**What to do:** Would you print every entry exactly as it appears?

**Given data:**
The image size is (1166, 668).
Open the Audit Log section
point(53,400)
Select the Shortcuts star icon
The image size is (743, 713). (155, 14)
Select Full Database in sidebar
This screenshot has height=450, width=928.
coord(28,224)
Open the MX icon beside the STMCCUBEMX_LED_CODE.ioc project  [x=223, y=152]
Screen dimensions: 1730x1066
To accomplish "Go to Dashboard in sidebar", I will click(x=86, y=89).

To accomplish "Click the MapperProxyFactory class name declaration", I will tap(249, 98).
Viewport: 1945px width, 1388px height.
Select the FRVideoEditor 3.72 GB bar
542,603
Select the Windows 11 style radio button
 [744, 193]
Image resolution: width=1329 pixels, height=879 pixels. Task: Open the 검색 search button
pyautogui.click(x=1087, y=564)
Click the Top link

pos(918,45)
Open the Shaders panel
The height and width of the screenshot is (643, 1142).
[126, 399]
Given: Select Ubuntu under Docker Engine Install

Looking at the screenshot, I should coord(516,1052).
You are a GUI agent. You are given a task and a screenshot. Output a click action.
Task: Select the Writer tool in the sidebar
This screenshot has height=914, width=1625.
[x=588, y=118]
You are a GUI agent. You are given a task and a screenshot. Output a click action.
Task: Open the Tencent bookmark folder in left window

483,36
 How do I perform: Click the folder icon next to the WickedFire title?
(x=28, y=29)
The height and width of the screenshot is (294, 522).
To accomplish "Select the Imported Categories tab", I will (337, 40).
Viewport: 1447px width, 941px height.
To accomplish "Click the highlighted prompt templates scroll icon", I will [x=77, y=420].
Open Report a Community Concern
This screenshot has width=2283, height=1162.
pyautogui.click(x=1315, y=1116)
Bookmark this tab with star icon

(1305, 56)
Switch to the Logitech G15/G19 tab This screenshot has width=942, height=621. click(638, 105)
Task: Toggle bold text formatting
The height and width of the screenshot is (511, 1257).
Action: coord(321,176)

**Answer space:**
The image size is (1166, 668).
Open the Audit Log section
point(53,400)
Select the Shortcuts star icon
The image size is (743, 713). (155, 14)
Select Full Database in sidebar
This screenshot has height=450, width=928.
coord(28,224)
Open the MX icon beside the STMCCUBEMX_LED_CODE.ioc project  [x=223, y=152]
Screen dimensions: 1730x1066
To accomplish "Go to Dashboard in sidebar", I will click(x=86, y=89).

To accomplish "Click the MapperProxyFactory class name declaration", I will tap(249, 98).
Viewport: 1945px width, 1388px height.
Select the FRVideoEditor 3.72 GB bar
542,603
Select the Windows 11 style radio button
 [744, 193]
Image resolution: width=1329 pixels, height=879 pixels. Task: Open the 검색 search button
pyautogui.click(x=1087, y=564)
Click the Top link

pos(918,45)
Open the Shaders panel
The height and width of the screenshot is (643, 1142).
[126, 399]
Given: Select Ubuntu under Docker Engine Install

Looking at the screenshot, I should coord(516,1052).
You are a GUI agent. You are given a task and a screenshot. Output a click action.
Task: Select the Writer tool in the sidebar
This screenshot has height=914, width=1625.
[x=588, y=118]
You are a GUI agent. You are given a task and a screenshot. Output a click action.
Task: Open the Tencent bookmark folder in left window

483,36
 How do I perform: Click the folder icon next to the WickedFire title?
(x=28, y=29)
The height and width of the screenshot is (294, 522).
To accomplish "Select the Imported Categories tab", I will (337, 40).
Viewport: 1447px width, 941px height.
To accomplish "Click the highlighted prompt templates scroll icon", I will [x=77, y=420].
Open Report a Community Concern
This screenshot has width=2283, height=1162.
pyautogui.click(x=1315, y=1116)
Bookmark this tab with star icon

(1305, 56)
Switch to the Logitech G15/G19 tab This screenshot has width=942, height=621. click(638, 105)
Task: Toggle bold text formatting
The height and width of the screenshot is (511, 1257).
Action: coord(321,176)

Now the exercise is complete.